Kate had been kept awake during the
dark hours with a sound in her ears that was like
the measured ringing of far-off bells. When the
daylight came she slept a troubled sleep, and when
she awoke she had a sense of stupefaction, as if she
had taken a drug, and was not yet recovered from the
effects of it. Nancy came bouncing into her room
and crying, “It’s your wedding-day, Kitty!”
She answered by repeating mechanically, “It’s
your wedding day, Kitty.”
There was an expression of serenity
on her face; she even smiled a little. A sort
of vague gaiety came over her, such as comes to one
who has watched long in agony and suspense by the
bed of a sick person and the person is dead.

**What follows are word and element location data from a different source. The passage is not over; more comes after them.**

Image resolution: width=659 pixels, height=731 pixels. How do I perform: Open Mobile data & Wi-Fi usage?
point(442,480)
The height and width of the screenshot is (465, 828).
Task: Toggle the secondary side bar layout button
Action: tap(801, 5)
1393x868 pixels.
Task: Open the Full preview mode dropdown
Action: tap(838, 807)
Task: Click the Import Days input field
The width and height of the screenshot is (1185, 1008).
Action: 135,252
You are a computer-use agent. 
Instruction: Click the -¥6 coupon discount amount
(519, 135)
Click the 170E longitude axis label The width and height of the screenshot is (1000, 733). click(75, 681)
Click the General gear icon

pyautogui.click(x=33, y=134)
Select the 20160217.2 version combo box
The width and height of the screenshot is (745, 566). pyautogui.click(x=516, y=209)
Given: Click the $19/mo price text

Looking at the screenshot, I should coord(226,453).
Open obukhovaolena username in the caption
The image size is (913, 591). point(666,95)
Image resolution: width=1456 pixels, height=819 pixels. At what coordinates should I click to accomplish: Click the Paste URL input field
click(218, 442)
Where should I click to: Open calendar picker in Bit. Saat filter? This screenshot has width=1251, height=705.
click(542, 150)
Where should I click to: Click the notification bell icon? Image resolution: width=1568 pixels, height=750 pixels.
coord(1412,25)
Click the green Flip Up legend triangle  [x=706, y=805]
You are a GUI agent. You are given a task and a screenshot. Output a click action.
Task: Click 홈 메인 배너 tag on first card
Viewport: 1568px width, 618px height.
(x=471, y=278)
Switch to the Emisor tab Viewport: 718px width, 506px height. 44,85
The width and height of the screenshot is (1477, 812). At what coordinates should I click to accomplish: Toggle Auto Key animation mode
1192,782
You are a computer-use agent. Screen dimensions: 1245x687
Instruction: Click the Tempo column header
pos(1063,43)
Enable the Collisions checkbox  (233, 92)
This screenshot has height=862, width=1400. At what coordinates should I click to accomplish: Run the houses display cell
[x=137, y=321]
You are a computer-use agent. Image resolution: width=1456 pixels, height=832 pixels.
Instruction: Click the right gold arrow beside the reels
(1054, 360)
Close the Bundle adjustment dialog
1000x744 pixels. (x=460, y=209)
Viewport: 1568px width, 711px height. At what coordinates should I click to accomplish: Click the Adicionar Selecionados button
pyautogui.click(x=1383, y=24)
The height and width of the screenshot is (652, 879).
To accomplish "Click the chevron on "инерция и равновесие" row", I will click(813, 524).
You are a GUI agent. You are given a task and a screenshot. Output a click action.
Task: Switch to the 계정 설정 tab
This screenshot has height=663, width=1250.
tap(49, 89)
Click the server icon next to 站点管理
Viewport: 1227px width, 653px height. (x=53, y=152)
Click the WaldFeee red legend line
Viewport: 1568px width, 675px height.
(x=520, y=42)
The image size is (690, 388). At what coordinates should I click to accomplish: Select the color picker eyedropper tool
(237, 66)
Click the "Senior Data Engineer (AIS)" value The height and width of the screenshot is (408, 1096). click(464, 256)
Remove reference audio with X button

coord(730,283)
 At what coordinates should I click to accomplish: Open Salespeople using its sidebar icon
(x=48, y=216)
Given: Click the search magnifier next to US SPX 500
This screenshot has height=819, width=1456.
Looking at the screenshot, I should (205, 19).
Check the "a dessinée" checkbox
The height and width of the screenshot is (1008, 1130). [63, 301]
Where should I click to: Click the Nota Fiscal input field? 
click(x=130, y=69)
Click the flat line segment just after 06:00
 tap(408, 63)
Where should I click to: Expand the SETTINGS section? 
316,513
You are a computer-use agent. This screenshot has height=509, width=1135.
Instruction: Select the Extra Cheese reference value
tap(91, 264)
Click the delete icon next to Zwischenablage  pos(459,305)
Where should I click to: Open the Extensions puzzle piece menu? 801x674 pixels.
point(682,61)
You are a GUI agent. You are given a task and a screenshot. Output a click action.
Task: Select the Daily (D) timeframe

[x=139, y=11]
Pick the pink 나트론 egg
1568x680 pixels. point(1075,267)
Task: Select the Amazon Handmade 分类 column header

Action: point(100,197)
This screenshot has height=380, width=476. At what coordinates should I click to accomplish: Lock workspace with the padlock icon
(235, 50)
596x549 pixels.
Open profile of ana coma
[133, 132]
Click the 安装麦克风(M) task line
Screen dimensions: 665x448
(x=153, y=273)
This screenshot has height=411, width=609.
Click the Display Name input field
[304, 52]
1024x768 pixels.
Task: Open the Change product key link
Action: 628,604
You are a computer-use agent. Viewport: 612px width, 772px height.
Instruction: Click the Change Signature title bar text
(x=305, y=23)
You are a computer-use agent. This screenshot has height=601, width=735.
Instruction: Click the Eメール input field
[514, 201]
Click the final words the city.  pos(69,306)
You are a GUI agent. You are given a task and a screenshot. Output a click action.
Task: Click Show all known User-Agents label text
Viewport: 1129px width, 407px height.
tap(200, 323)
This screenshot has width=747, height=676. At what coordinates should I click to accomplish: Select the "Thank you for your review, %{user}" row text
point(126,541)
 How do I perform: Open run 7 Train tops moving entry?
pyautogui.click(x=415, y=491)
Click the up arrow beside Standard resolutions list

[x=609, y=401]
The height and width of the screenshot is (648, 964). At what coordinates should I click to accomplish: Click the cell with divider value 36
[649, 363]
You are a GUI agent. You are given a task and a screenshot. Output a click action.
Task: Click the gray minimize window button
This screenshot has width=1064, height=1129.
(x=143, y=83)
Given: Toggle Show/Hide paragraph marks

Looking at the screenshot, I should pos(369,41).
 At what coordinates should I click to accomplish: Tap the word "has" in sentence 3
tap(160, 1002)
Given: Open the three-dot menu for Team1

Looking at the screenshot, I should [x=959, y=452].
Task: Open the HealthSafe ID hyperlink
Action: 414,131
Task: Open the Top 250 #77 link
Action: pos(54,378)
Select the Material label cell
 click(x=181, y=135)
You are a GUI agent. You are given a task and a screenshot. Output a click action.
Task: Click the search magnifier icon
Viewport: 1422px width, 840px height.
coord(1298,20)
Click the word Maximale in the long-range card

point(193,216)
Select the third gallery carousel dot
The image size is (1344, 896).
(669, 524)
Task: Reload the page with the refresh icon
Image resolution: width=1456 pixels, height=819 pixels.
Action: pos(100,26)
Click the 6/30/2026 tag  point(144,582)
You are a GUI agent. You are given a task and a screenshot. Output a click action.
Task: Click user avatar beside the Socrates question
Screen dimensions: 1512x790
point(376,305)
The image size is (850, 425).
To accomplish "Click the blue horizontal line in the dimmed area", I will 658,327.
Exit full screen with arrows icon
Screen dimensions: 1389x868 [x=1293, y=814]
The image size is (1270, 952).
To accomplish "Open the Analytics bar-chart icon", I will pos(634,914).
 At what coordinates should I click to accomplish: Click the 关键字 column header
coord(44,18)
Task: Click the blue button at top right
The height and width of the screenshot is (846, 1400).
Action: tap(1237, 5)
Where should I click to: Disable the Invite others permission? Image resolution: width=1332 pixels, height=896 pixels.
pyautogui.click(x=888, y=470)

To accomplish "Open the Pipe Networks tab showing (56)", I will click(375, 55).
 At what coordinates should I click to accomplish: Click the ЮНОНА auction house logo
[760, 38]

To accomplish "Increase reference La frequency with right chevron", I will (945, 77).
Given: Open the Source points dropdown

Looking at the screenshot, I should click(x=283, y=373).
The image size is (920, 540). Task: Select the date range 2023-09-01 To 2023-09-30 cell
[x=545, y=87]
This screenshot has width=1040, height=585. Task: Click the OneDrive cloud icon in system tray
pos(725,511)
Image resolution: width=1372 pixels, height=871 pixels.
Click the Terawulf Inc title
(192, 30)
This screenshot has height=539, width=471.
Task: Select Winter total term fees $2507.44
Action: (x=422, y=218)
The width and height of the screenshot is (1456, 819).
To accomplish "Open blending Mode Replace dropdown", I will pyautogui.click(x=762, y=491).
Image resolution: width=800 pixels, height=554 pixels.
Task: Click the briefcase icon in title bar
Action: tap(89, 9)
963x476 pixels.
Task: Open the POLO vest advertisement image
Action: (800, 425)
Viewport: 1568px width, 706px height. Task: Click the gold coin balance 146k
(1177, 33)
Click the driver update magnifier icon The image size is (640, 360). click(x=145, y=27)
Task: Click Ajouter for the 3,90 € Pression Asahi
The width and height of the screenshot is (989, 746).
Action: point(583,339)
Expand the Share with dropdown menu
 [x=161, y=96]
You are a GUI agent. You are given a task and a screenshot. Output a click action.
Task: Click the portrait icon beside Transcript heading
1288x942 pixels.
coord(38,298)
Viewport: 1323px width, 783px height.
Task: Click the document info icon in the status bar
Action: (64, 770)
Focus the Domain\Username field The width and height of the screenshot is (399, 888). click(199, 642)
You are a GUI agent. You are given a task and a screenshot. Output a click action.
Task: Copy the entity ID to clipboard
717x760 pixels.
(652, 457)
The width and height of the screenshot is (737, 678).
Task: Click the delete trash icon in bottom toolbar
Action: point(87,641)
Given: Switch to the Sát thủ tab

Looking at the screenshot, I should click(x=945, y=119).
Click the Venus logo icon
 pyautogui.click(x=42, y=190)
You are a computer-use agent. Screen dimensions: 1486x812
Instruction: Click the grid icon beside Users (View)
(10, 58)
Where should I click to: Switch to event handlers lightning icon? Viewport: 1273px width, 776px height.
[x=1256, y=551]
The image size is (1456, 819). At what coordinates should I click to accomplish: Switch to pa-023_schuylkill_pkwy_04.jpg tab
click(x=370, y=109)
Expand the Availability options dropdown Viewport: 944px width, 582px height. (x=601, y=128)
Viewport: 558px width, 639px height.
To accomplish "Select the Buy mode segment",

Nancy drew the little window curtain aside, stooped
down, and looked out and said, “‘Happy
the bride the sun shines on’ they’re saying,
and look! the sun is shining.”
“Oh, but the sun is an old sly-boots,”
she answered.
They came up to dress her. She
kept stumbling against things, and then laughing in
a faint way. The dress was the new one, and when
they had put it on they stood back from her and shouted
with delight. She took up the little broken hand-glass
to look at herself. Her great eyes sparkled piteously.
The church bells began to ring her
wedding-peal. She had to listen hard to hear
it. All sounds seemed to be very far away; everything
looked a long way off. She was living in a sort
of dead white dawn of thought and feeling.
At last they came to say the coach
was ready and everything was waiting for the bride.
She repeated their message like a machine, made a slow
gesture, and followed them downstairs. When she
got near to the bottom, she looked around on the faces
below as if expecting to see somebody. Just then
her father was saying, “Mr. Christian is to meet
us at the church.”
She smiled faintly and answered the
people’s greetings in an indistinct tone.
There was some indulgent whispering at sight of her
pale face. “Pale but genteel,” said
some one, and then Nancy reached over and drew the
bride’s veil down over her face.
At the next minute she was outside
the house, standing at the back of the wagonette.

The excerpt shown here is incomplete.